Pour mieux comprendre, il faut considérer l’autre face de l’investissement, qui est l’investissement dans la croissance, ou growth. Comme son nom l’indique, ce type d’investissement consiste à valoriser les sociétés sur leur croissance bénéficiaire future et non leurs bénéfices actuels. Mais l’inflation (par définition) est le processus par lequel l’argent a moins de valeur dans le futur que dans le présent. Par conséquent, dans des périodes inflationnistes, les bénéfices futurs ont moins de valeur que les bénéfices actuels.

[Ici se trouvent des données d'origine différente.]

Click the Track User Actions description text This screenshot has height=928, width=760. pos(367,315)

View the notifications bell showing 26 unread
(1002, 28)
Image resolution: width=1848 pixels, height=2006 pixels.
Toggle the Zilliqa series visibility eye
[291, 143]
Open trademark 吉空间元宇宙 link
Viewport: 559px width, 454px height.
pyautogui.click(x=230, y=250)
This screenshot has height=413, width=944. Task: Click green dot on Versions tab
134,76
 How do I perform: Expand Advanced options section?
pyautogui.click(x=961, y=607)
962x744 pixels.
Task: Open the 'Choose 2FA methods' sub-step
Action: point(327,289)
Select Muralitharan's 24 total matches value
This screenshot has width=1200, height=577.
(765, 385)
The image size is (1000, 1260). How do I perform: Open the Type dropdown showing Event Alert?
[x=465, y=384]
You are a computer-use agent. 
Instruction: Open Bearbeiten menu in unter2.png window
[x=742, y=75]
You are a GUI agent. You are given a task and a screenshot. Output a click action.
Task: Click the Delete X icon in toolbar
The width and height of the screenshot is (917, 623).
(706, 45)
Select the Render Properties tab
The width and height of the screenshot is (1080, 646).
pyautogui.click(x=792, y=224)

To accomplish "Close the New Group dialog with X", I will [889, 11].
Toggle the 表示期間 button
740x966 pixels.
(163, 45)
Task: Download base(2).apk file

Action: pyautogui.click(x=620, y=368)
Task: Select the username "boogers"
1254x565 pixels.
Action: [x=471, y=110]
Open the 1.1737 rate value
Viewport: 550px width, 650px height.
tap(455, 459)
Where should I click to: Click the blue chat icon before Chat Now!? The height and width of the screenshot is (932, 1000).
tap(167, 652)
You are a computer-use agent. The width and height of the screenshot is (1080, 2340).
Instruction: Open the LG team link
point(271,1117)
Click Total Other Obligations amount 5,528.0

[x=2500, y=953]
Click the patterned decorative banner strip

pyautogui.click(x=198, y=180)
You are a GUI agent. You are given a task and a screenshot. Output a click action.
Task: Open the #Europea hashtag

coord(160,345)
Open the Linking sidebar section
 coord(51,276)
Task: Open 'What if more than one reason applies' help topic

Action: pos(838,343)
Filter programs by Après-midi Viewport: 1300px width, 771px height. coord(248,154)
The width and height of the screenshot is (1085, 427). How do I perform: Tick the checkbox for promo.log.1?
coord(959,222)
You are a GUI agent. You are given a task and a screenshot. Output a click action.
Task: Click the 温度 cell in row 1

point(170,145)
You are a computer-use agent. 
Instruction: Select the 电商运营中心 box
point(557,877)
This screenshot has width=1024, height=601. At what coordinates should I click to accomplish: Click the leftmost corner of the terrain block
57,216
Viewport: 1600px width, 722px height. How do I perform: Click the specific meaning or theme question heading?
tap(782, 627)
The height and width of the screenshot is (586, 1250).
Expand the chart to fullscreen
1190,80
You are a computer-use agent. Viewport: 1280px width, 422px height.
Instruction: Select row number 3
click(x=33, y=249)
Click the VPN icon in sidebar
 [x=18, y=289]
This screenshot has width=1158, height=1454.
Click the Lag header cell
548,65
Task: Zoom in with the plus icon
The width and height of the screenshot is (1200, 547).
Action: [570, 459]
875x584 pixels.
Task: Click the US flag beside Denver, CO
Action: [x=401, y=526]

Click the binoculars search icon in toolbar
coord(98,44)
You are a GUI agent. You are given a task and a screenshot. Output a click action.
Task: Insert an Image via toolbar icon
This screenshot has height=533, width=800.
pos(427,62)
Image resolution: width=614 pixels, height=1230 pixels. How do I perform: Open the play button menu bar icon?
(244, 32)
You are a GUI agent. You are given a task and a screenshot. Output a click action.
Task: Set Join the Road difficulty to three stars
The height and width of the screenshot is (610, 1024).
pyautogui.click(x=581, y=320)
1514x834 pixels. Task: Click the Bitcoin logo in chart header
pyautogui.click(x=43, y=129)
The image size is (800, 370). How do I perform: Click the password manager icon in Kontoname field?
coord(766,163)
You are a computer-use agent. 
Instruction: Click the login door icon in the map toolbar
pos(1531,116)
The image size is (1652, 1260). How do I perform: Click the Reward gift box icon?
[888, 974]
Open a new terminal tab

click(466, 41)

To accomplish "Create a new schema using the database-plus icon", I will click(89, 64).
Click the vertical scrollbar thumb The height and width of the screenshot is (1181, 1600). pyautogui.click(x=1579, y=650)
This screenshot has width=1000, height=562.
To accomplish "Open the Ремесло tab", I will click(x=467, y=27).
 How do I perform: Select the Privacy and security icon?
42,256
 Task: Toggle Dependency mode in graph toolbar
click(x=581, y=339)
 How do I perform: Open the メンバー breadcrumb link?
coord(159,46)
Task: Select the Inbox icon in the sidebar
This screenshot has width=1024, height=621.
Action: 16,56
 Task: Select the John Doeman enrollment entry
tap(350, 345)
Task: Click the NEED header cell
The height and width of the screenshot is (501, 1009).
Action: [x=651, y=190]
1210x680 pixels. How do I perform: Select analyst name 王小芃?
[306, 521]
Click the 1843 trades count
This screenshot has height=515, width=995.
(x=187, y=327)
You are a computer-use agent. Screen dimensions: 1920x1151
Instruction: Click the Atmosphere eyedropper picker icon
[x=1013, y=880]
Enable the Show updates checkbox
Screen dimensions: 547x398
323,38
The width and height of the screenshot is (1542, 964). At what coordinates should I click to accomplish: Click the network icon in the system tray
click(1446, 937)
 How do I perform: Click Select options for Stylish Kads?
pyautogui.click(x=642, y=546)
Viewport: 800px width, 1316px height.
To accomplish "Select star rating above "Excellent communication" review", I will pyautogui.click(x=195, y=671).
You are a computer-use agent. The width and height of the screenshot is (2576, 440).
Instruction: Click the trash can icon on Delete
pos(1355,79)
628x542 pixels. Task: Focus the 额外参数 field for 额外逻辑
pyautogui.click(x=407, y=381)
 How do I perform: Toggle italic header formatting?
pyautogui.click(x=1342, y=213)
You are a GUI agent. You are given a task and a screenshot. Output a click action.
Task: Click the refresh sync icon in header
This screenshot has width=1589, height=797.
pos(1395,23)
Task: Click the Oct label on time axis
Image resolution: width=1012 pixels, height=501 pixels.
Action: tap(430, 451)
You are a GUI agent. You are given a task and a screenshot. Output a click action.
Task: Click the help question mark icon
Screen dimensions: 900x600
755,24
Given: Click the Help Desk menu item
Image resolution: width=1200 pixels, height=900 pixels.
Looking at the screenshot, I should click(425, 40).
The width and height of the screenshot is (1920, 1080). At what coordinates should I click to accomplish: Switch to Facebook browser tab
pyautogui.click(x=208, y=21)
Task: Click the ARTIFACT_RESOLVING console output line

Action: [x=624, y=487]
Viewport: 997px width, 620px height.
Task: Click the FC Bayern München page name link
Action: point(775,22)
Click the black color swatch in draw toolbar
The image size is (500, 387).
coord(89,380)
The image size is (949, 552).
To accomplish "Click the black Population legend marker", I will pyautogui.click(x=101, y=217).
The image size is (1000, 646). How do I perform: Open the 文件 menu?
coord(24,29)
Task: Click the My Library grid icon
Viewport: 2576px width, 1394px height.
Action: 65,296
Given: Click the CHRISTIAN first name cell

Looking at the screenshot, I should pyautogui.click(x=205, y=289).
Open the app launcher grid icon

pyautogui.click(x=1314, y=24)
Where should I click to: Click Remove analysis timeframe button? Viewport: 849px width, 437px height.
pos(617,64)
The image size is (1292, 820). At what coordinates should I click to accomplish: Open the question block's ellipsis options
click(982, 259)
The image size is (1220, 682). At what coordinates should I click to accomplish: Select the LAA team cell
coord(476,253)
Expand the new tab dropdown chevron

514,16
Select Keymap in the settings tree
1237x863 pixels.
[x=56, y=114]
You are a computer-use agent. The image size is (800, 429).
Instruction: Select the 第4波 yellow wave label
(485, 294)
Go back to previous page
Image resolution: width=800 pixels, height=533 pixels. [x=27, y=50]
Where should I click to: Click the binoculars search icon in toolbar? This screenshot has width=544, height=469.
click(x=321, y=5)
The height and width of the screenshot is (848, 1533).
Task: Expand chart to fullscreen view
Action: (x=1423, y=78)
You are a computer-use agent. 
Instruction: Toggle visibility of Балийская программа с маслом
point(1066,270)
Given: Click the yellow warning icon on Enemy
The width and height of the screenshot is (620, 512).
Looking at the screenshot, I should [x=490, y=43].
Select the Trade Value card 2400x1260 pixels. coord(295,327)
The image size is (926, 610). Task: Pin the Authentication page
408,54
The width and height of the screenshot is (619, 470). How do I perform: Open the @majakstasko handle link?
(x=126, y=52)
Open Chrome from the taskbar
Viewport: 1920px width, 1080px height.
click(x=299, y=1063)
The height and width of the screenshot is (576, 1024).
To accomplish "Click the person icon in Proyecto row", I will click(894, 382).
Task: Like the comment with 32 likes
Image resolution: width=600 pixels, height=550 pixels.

Comme les actions « value » sont valorisées sur leurs bénéfices présents, ce sont celles qui bénéficient de l’inflation.
Aujourd’hui, l’écart de valorisation entre les styles valeur et croissance reste élevé, et la rotation en faveur de la « value » continue avec la hausse des taux des obligations d’Etat à long terme.
En effet, le taux à 10 ans US est revenu sur ses plus hauts de mars 2021 fin octobre, à 1,60 %, tandis que le taux à 10 ans allemand s’est rapproché du seuil des 0 % à -0,10 %. En période de hausse des taux, les valeurs de croissance (qui ont une bonne visibilité sur la trajectoire de leurs bénéfices à duration plus longue) voient leurs primes diminuer au profit de sociétés avec des bénéfices plus volatils et à duration plus courte, mais qui deviennent moins risquées avec les perspectives de croissance qui accélèrent.
Avec la crise du Covid et l’inflation, le temporaire s’installe et se mue peu à peu en structurel. Il est donc primordial d’avoir un portefeuille capable de supporter ce changement et de préserver le pouvoir d’achat sur le long terme. L’histoire a démontré qu’après des périodes de crises, les actions value surperforment les valeurs growth. Ce ne serait, après tout, que le juste retour à une certaine normalité.